Numa noite, surgiu uma terrível tempestade; houve trovões e relâmpagos, e a chuva caiu torrencialmente. De repente, ouviu-se uma batida na porta da cidade, e o velho rei foi abrir.
Estava lá uma princesa em frente à porta. Mas, céus! Que aparência a chuva e o vento lhe deram. A água escorria do seu cabelo e roupa; entrava nos dedos dos sapatos e saía pelos calcanhares. E ainda assim dizia que era uma verdadeira princesa.
Bem, vamos descobrir isso em breve, pensou a velha rainha. Mas não disse nada, entrou no quarto, tirou toda a roupa de cama da cama e colocou uma ervilha no fundo; depois colocou vinte colchões sobre a ervilha e em cima deles vinte edredões.
Sobre isso, a princesa teve de deitar a noite toda. De manhã, perguntaram-lhe como tinha dormido.

Oh, muito mal! disse ela. Mal fechei os olhos a noite toda. Só Deus sabe o que havia na cama, mas eu estava deitada sobre algo duro, de modo que estou toda preta e roxa. É horrível!

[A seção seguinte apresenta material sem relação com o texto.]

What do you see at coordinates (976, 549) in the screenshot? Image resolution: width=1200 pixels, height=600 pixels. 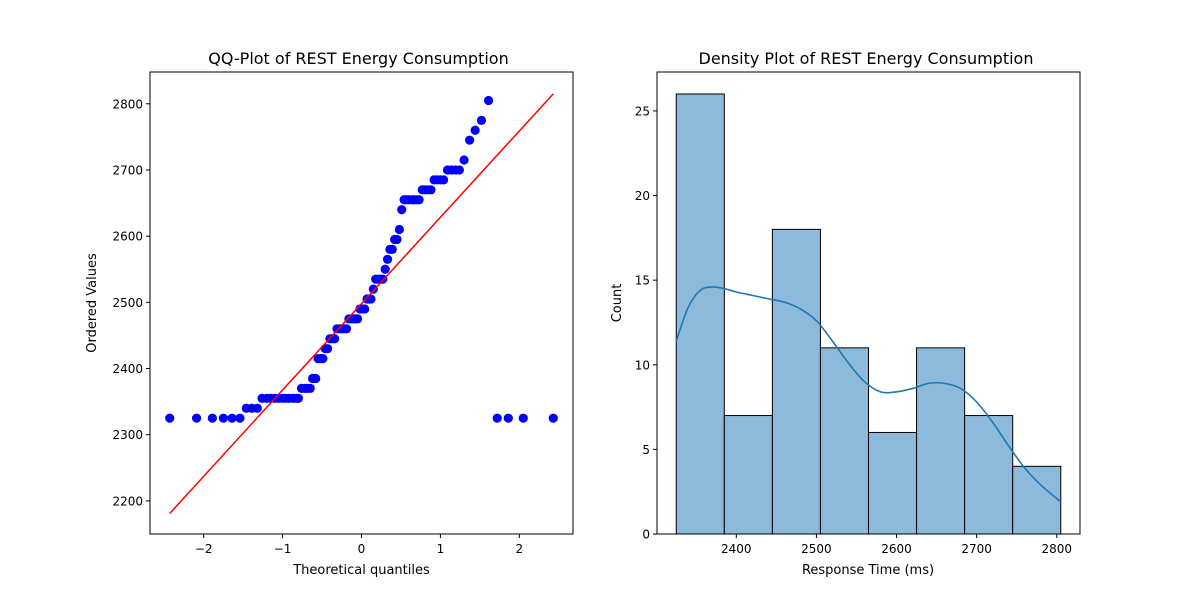 I see `density-x-tick-label: 2700` at bounding box center [976, 549].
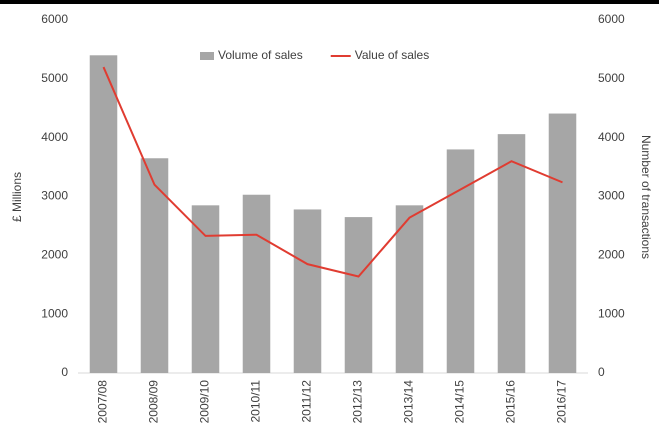 This screenshot has height=435, width=659. Describe the element at coordinates (17, 197) in the screenshot. I see `y-axis-label: £ Millions` at that location.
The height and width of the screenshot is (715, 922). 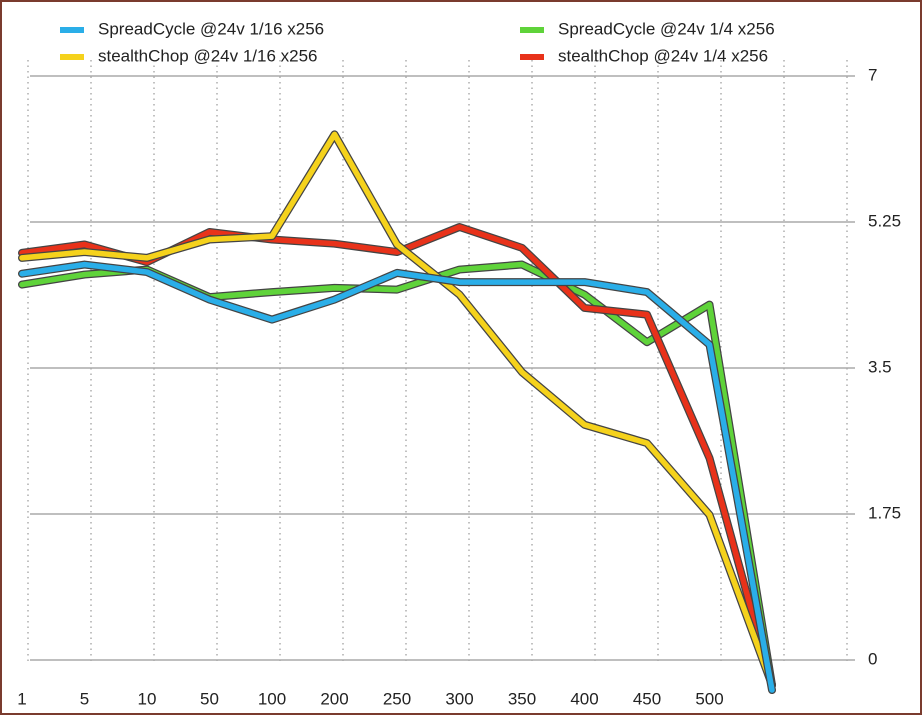 I want to click on legend-label: SpreadCycle @24v 1/16 x256, so click(x=211, y=28).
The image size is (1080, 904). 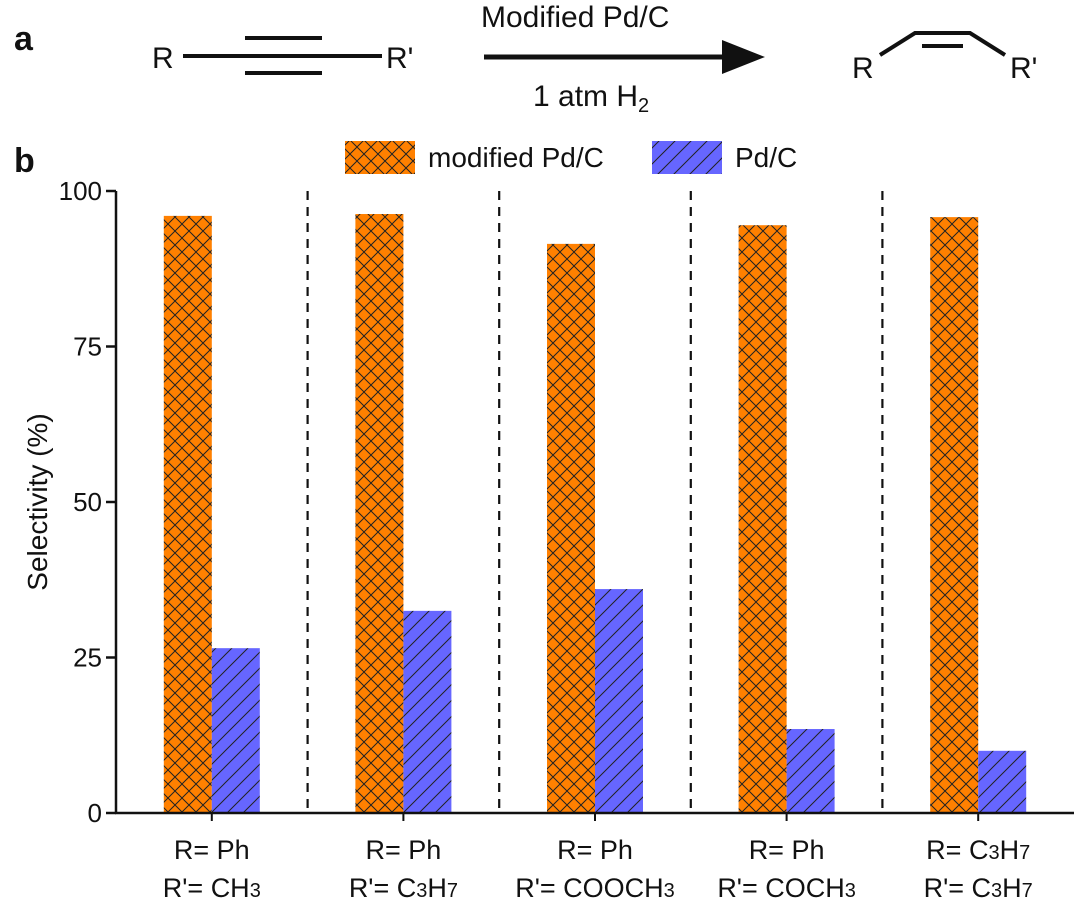 I want to click on reaction-scheme: a R R' Modified Pd/C 1 atm H2 R R', so click(x=526, y=59).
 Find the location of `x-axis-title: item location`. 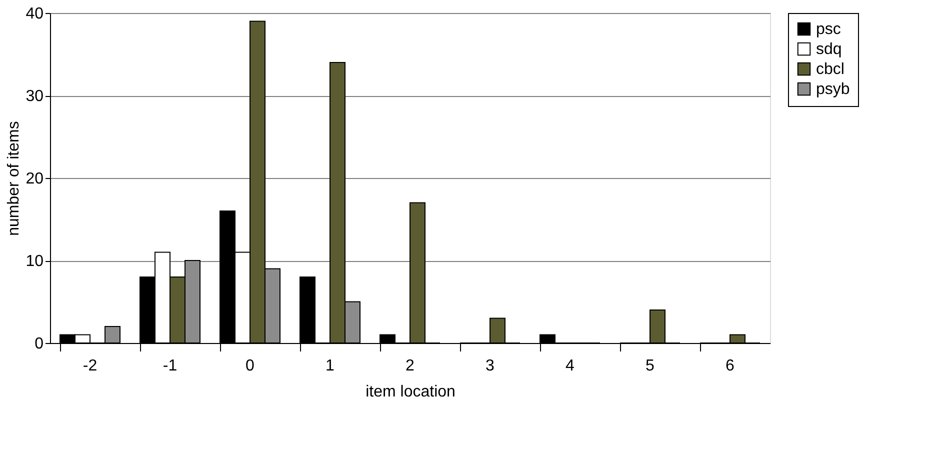

x-axis-title: item location is located at coordinates (411, 392).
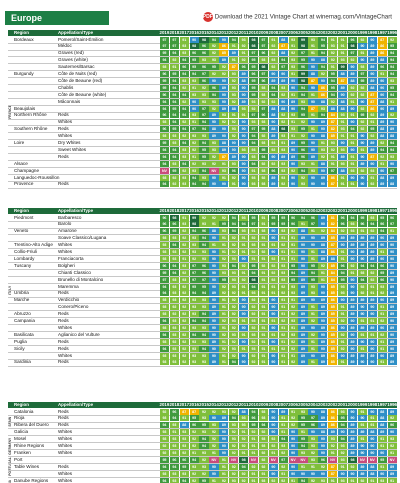  What do you see at coordinates (332, 404) in the screenshot?
I see `year-header: 2002` at bounding box center [332, 404].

Agora eles sabiam que ela era uma verdadeira princesa, porque sentiu a ervilha através dos vinte colchões e vinte edredões.
Ninguém além de uma verdadeira princesa poderia ser tão sensível.
Então o príncipe casou-se com ela, porque agora sabia que tinha uma verdadeira princesa; e a ervilha foi colocada no museu, onde ainda pode ser vista, se ninguém a tiver roubado.
Eis aqui, esta é uma história verdadeira.